> _Instructions to follow_:
Retype every line of the data below, starting with the first and ending with the line that contains "Given: Click the M&S logo thumbnail in circle", but leave out the pictures.

++++ Input data ++++

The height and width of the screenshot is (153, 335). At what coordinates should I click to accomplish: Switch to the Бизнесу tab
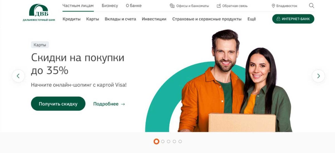tap(110, 6)
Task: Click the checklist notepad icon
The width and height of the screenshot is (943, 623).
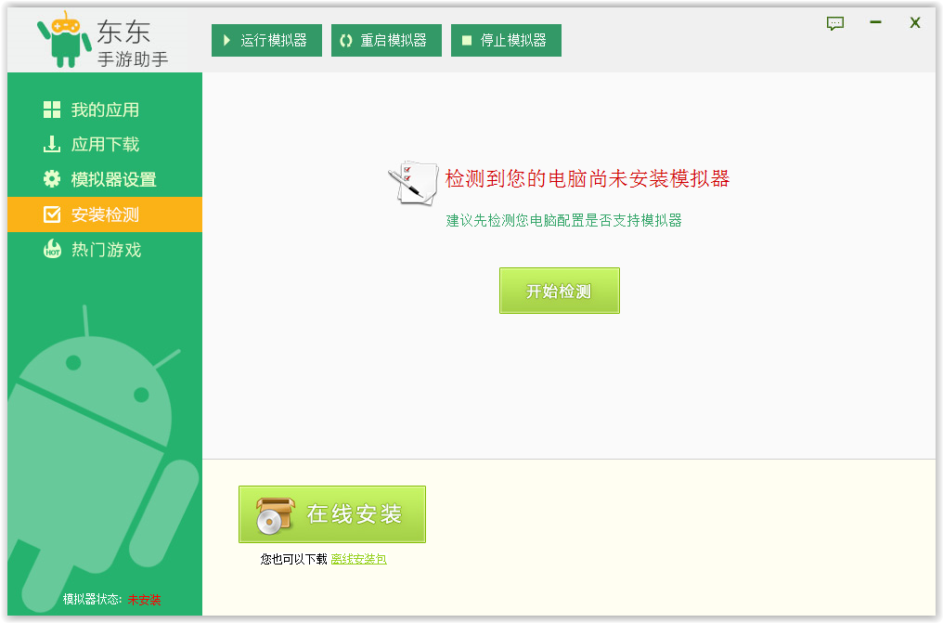Action: pos(413,182)
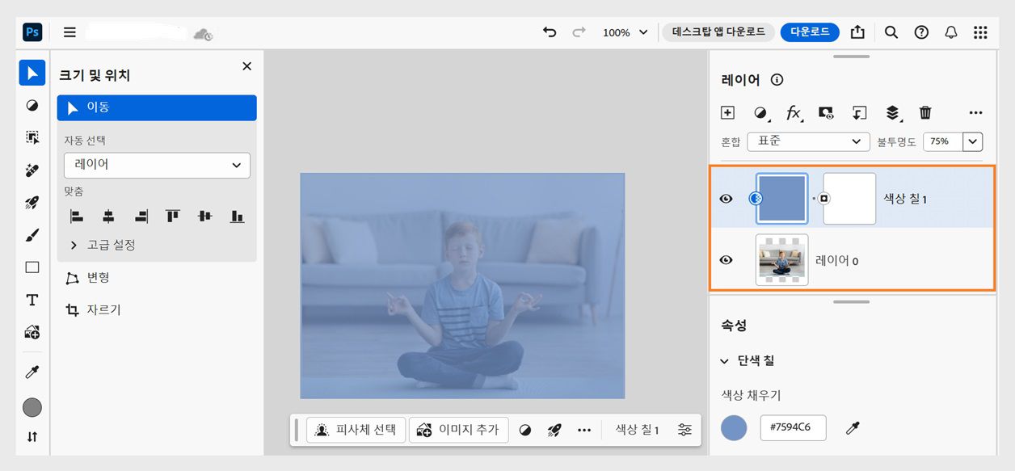The image size is (1015, 471).
Task: Hide the 색상 칠 1 layer
Action: click(x=726, y=198)
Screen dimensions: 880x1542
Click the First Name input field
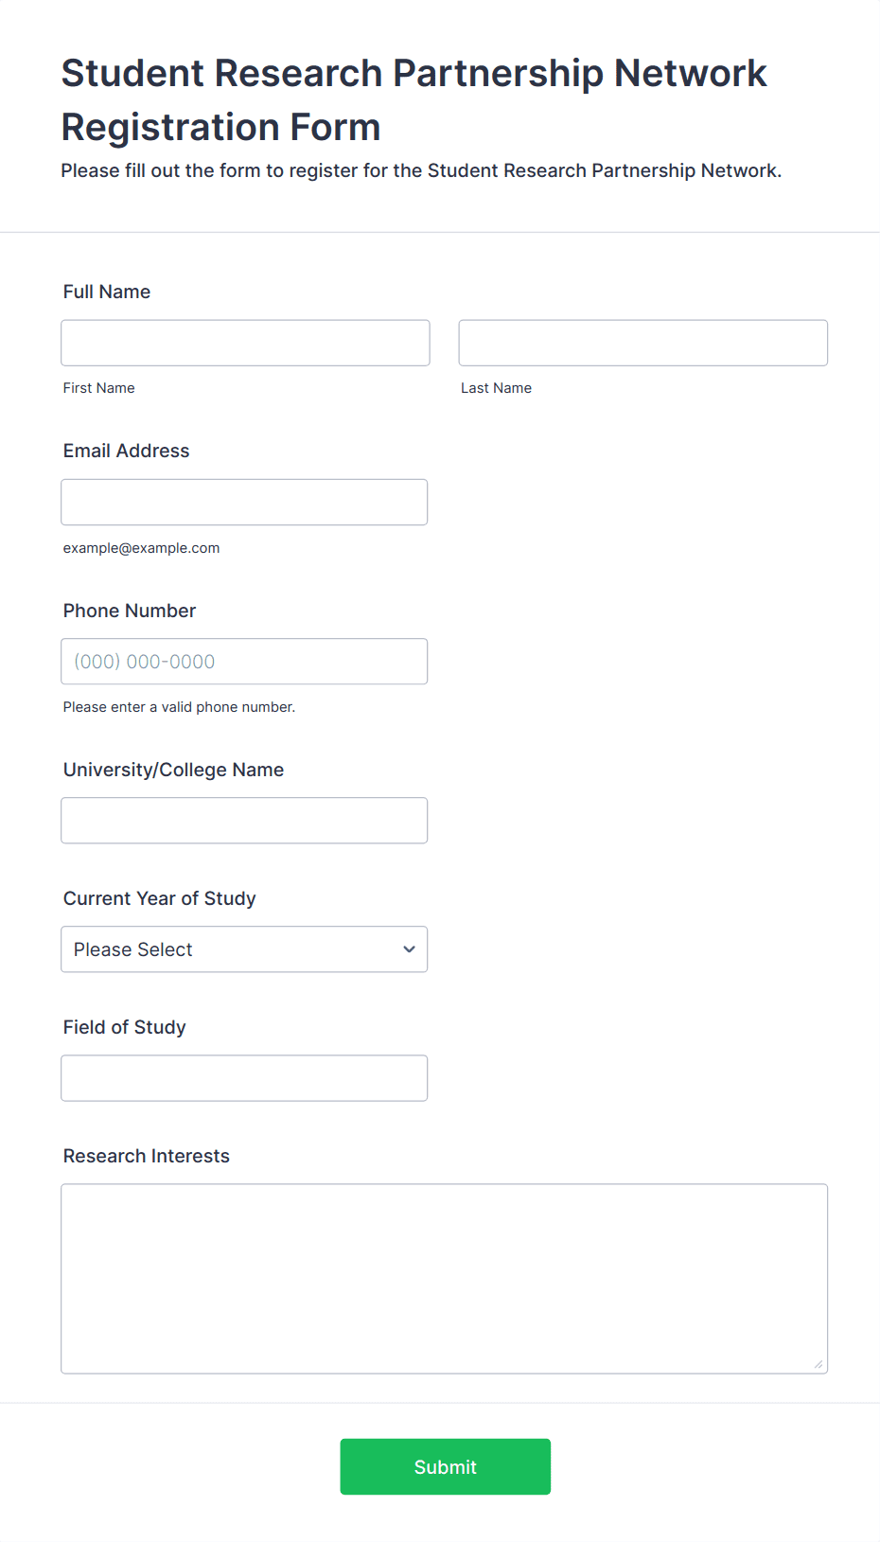click(245, 343)
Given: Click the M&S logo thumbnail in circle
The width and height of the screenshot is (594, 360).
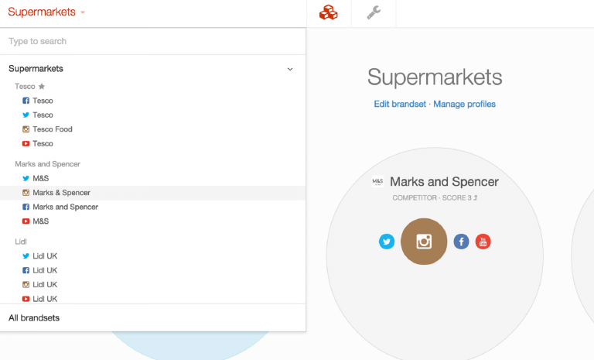Looking at the screenshot, I should point(377,182).

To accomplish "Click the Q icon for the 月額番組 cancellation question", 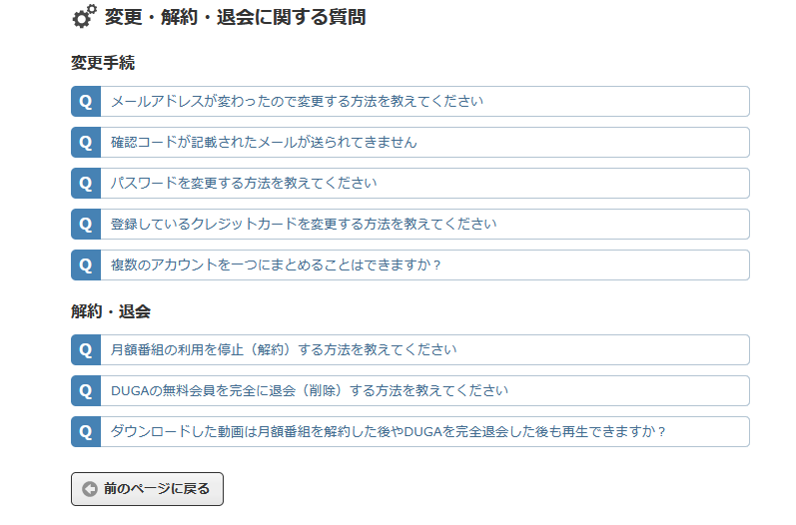I will 86,350.
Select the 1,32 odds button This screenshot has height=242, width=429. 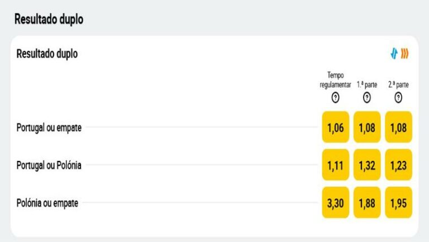tap(367, 165)
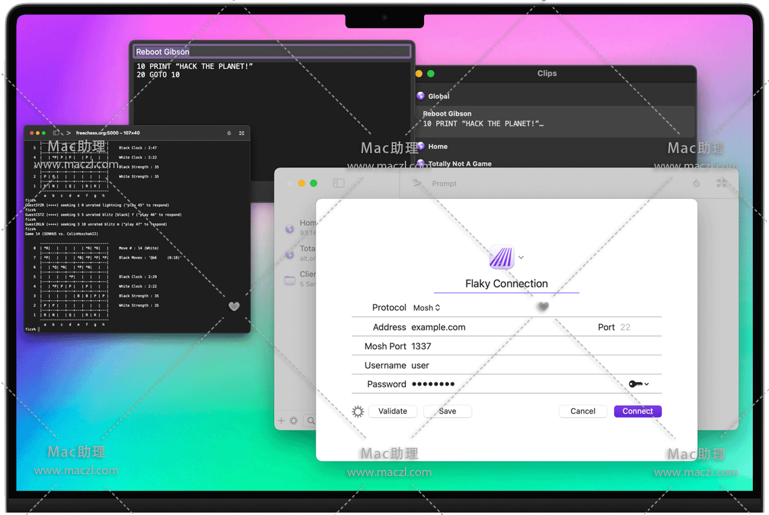Viewport: 769px width, 515px height.
Task: Click the fullscreen icon in the freechess terminal
Action: [x=242, y=133]
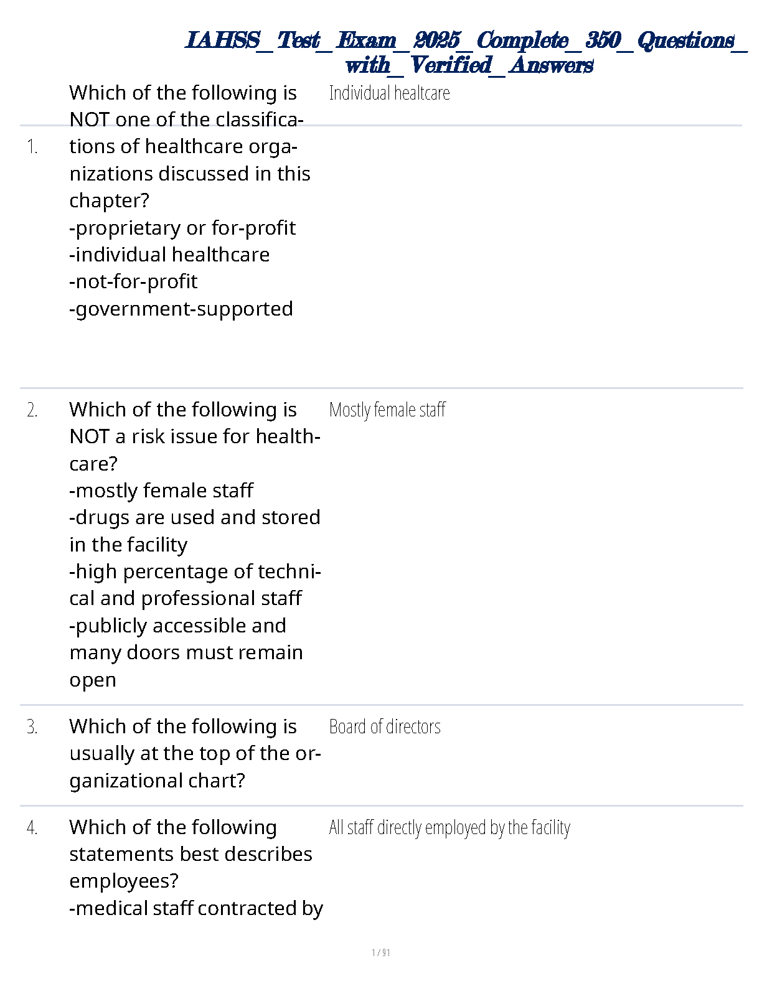Click the '-proprietary or for-profit' option
762x986 pixels.
(x=182, y=228)
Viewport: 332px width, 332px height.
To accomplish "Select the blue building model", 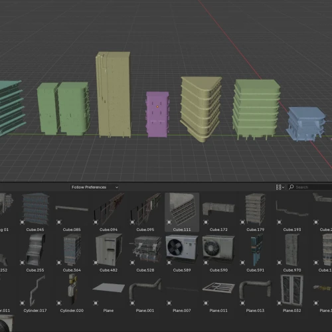I will [x=306, y=124].
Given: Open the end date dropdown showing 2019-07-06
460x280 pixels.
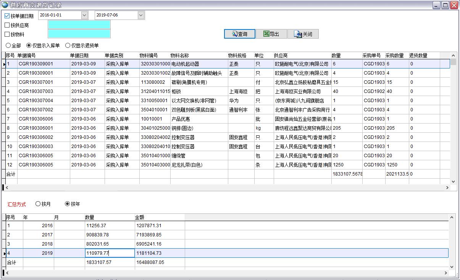Looking at the screenshot, I should [142, 15].
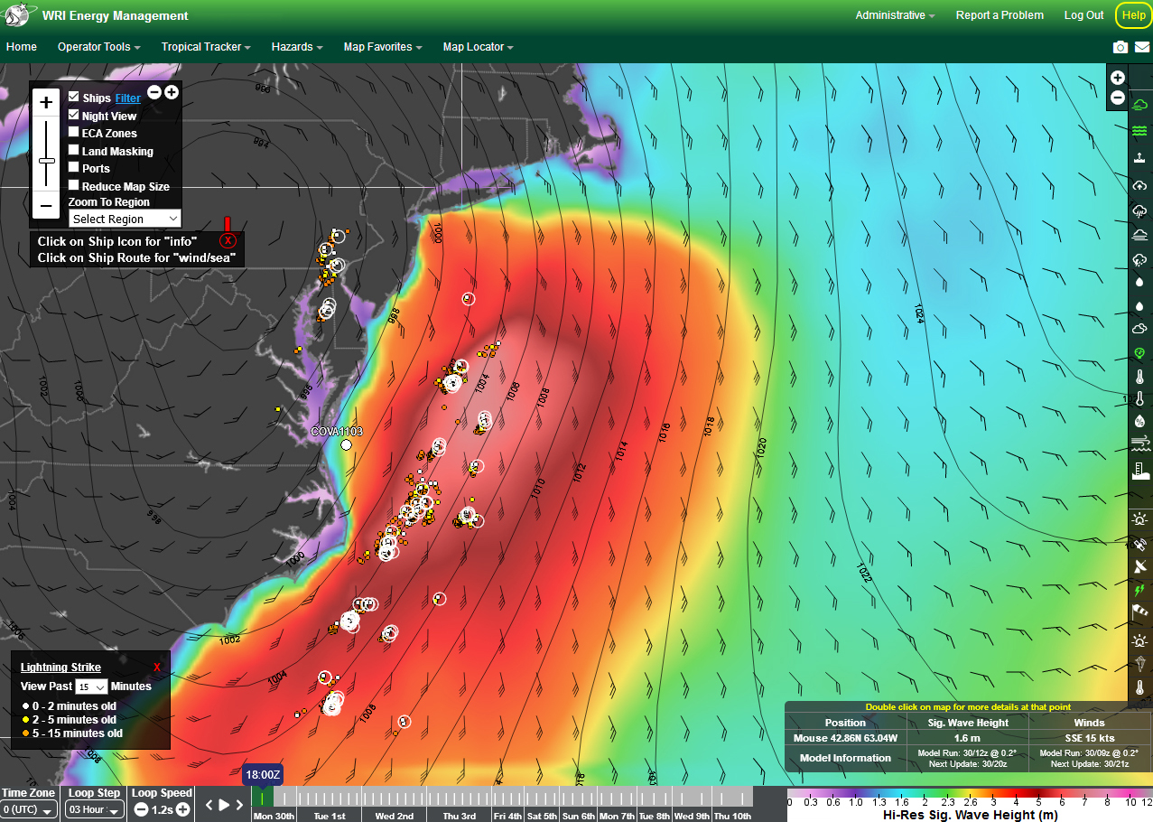The width and height of the screenshot is (1153, 822).
Task: Click the satellite dish radar icon
Action: coord(1139,566)
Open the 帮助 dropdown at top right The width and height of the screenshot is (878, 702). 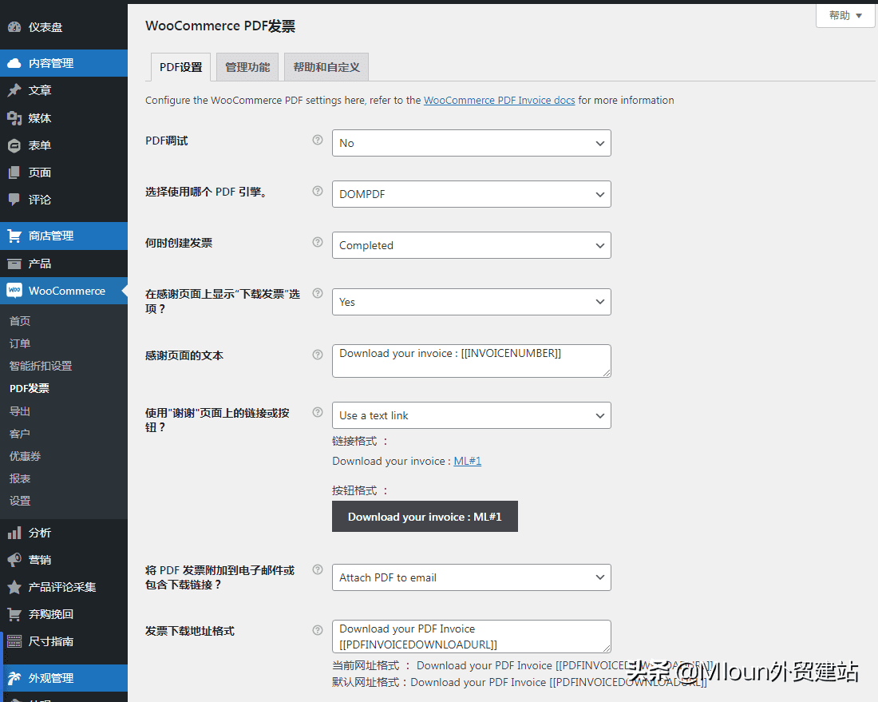[844, 16]
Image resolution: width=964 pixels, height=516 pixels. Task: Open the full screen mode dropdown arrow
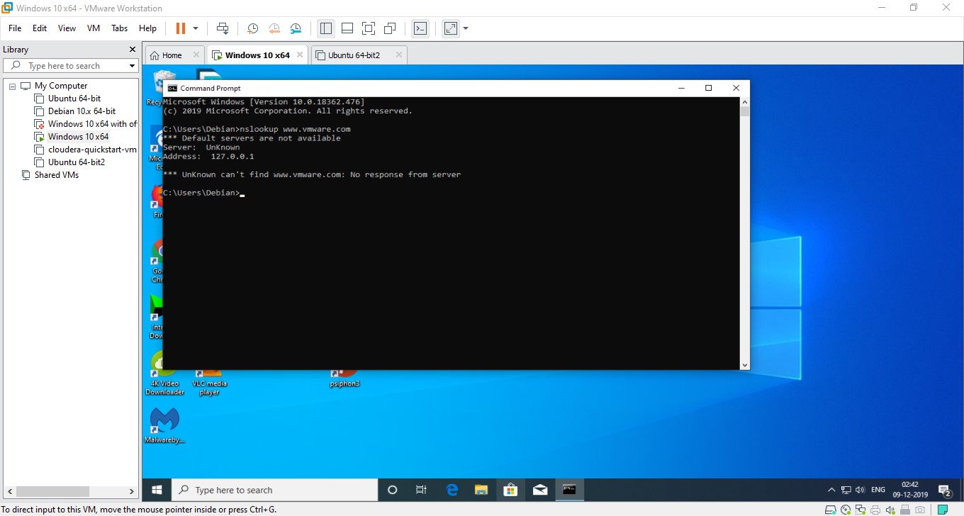[x=466, y=28]
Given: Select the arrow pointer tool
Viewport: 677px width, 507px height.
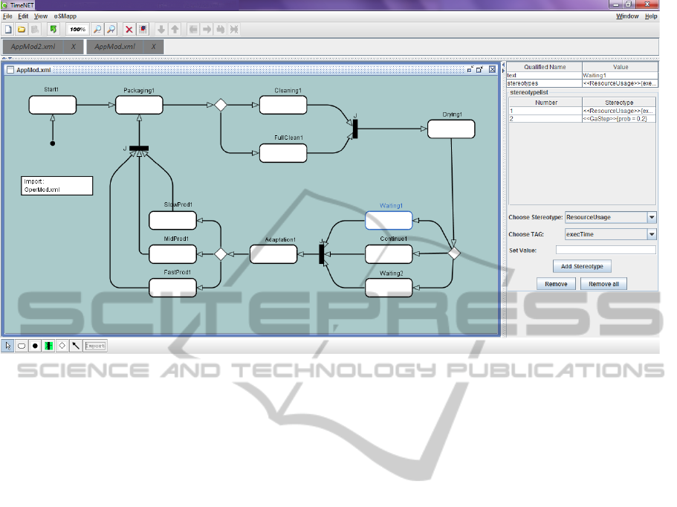Looking at the screenshot, I should click(8, 346).
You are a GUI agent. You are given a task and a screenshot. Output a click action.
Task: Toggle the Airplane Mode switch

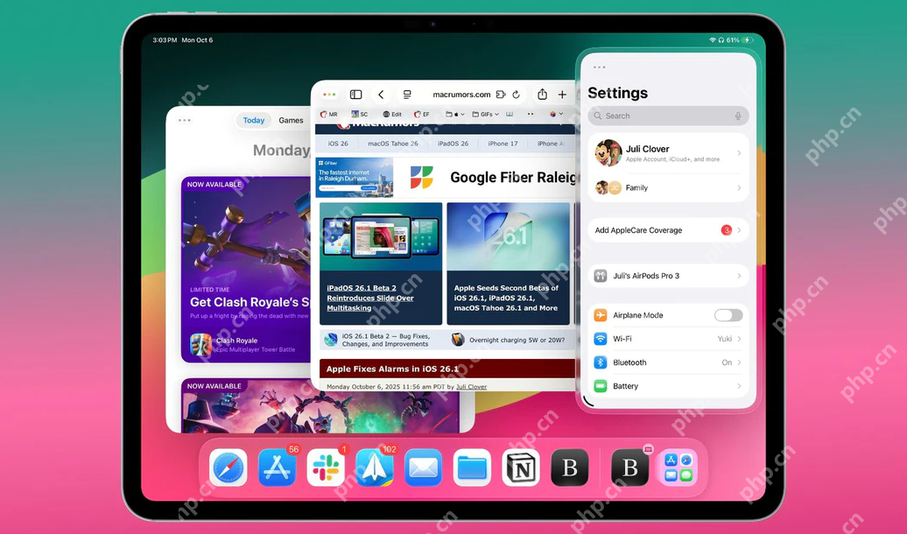tap(729, 314)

++++

> _Task output_:
The height and width of the screenshot is (153, 335). At what coordinates should I click to accomplish: Switch to the Бизнесу tab
tap(110, 6)
Task: Click the checklist notepad icon
The width and height of the screenshot is (943, 623).
Action: pos(413,182)
The image size is (1015, 471).
Task: Hide the 색상 칠 1 layer
Action: click(x=726, y=198)
Screen dimensions: 880x1542
Click the First Name input field
click(245, 343)
Given: Click the M&S logo thumbnail in circle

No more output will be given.